His success has not come without a struggle-a fact that would not surprise Frederick Douglass, even if the source of some of the challenge would. The section on Obama’s election, for instance, talks about the generational tension between folks from the civil rights era who would both at times tell the younger generation they could not understand what they had been through nor, in some cases, could the conceive of Obama’s victory being possible.
One of the many interesting anecdotes that shows this latter point occurs when venerable activist Andrew Young says that Obama would make an excellent candidate for president-in 2016. Ifill also shows the public disputes that emerged between Jesse Jackson, Sr. and U.S. Rep. Jesse Jackson, Jr. at different points during the campaign as examples of that trend, too.
Ifill’s campaign recap includes a chapter onthe isssue of race and gender as manifested through the contest between Obama and then-Sen. Hillary Clinton. Ifilll argues that Obama did a balancing act about his race, but ultimately tried not to make his campaign about his race. Clinton, on the other hand, cited her gender as a source of electoral difficulty, particularly when her once seemingly inevitable maruch to the nomination started to falter. This chapter is particularly interesting because it shows the divisions within the black community before Obama’s campaign gained steam, and how both black men and women who had supported Clinton switched sides as the campaign progressed.
Ifill also examines the issue of black identity, which emerged through the question of whether Obama was ‘black enough’? One of the book’s most enetertaining nuggets comes from comedian Dick Gregory, who asked at an event sponsored by Tavis Smiley how African Americans could embrace Bill Clinton as the ‘first black president’ and then question whether Obama was sufficiently black.
Obama is a major figure throughout the book, but Ifill’s spends full chapters on other black elected officials like Massachusetts Governor Deval Patrick, Newark Mayor Cory Booker, and U.S. Rep. Artur Davis of Alabama. Young, talented, and black, to paraphrase Lorraine Hansberry, these politicians are illustrative of a deeper trend, Ifill maintains-the electoral success of the post-civil rights generation.
Beyond these chapter length portraits of individuals, Ifill also has intriguing chapters about black political dynasties like the Fords of Tennessee and the Patersons of New York, and, near the end of the book, of other individuals who have had electoral success.
The Breakthrough is a breezy survey of the community from which Obama comes and that was critical to his November victory. Remarkably timely-Ifill includes scenes from the election night, like the elder Jackson shedding tears at Chicago’s Grant Park-and full of insight, the book, Ifill’s first, is a helpful step in placing Obama’s election in a broader cultural context.

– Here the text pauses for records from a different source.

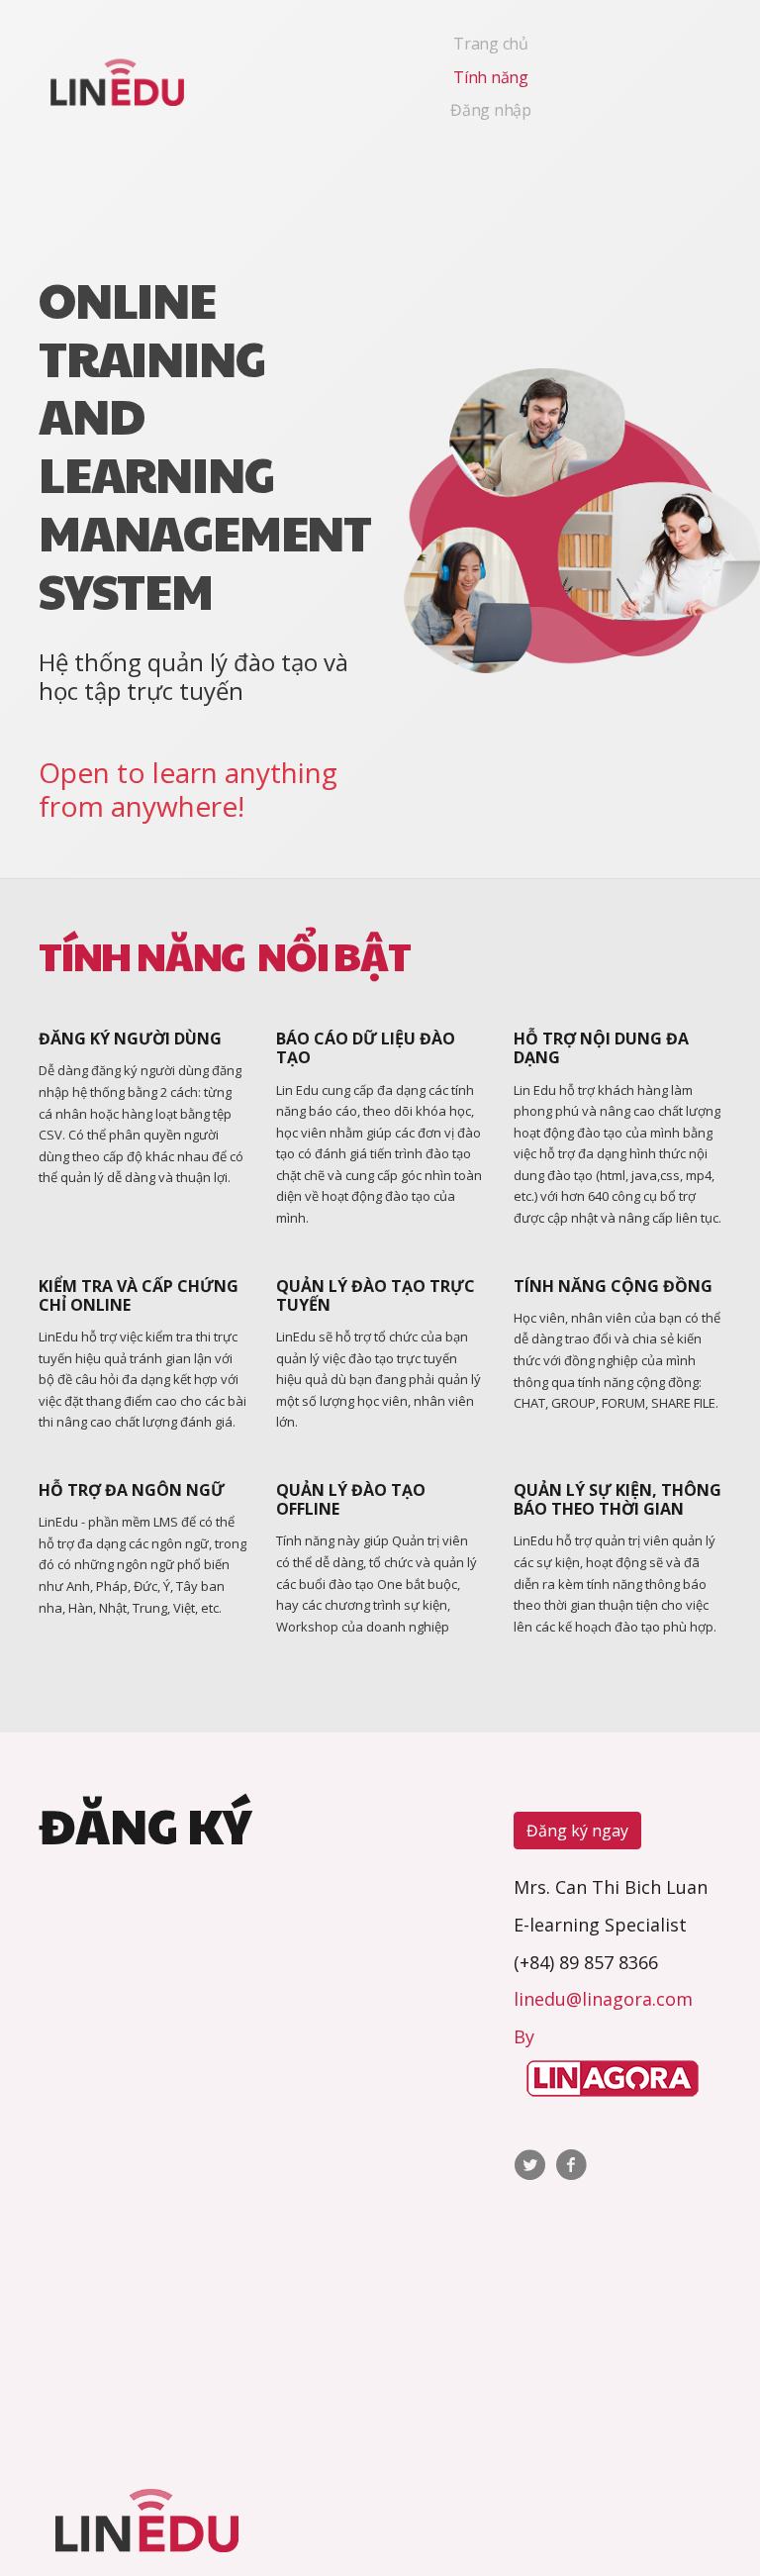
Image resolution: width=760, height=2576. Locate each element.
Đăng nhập (490, 110)
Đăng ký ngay (577, 1830)
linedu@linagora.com (603, 1999)
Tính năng (490, 77)
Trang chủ (490, 43)
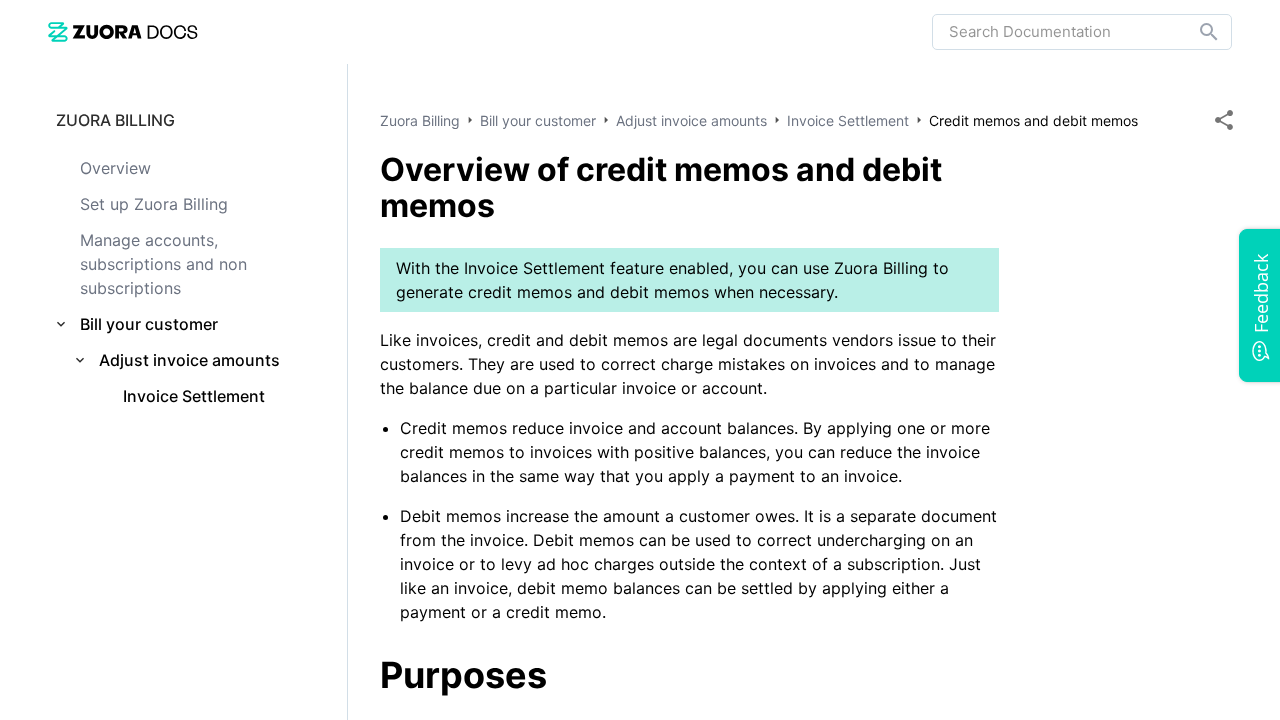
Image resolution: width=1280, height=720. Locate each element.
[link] (123, 31)
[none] (1224, 120)
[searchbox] (1195, 32)
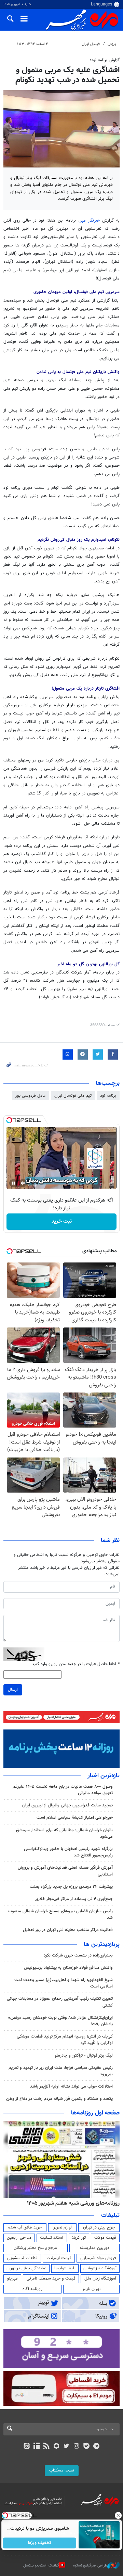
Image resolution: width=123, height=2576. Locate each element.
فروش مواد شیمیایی (98, 2258)
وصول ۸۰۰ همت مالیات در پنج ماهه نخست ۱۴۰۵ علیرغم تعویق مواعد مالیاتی (63, 1790)
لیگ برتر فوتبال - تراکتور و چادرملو (84, 2055)
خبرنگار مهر (90, 220)
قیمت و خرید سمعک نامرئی (51, 2278)
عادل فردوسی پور (30, 1095)
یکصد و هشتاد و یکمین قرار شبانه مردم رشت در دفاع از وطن (59, 2098)
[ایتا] (26, 2446)
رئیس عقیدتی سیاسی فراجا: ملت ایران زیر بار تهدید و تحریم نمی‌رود (61, 2071)
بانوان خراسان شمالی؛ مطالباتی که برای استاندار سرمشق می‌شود (64, 1833)
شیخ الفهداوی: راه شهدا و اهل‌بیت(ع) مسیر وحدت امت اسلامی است (63, 1983)
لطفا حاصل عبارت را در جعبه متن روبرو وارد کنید (76, 1664)
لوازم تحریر (62, 2227)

Ifill also deserves credit for her analysis of Obama’s racial balancing act, which consisted of being perceived as suffciently but not excessively black by black and white voters, respectively. She shows some of those calculations at the convention, for example, where Obama’s half-sister who is Indonesian appeared, while his half-sister who is Kenyan did not. She similarly effective in noting that being elected is not the same as governing, pointing out repeatedly how Patrick’s tin ear and Booker’s lack of ties within the Newark community have impeded their abilities to enact their legislative agendas.
Although it is not a work of history, the book is a bit thin on historical background beyond the civil rights era and an occasional Frederick Douglass quote. More basically, she concentrates more on the number of elected officials rather than on voter turnout, which can be a more accurate indicator of the community’s political health. While this did rise significantly during Obama’s election, on the whole voting in elections and other indicators of civic participation have declined in black and other communities during the past decades.
Still, there is no mistaking the monumental significance of Obama’s victory and the existence of a growing number of black officials, a number of whom like Patrick have been elected by a majority of white voters, throughout the country.
Ifill posits at the book’s conclusion that the day may come when enough black officials have been elected that a subsequent victory will not be considered consequential. That may well be true, and, if it happens soon enough, we will be able to credit her with her accurate prediction.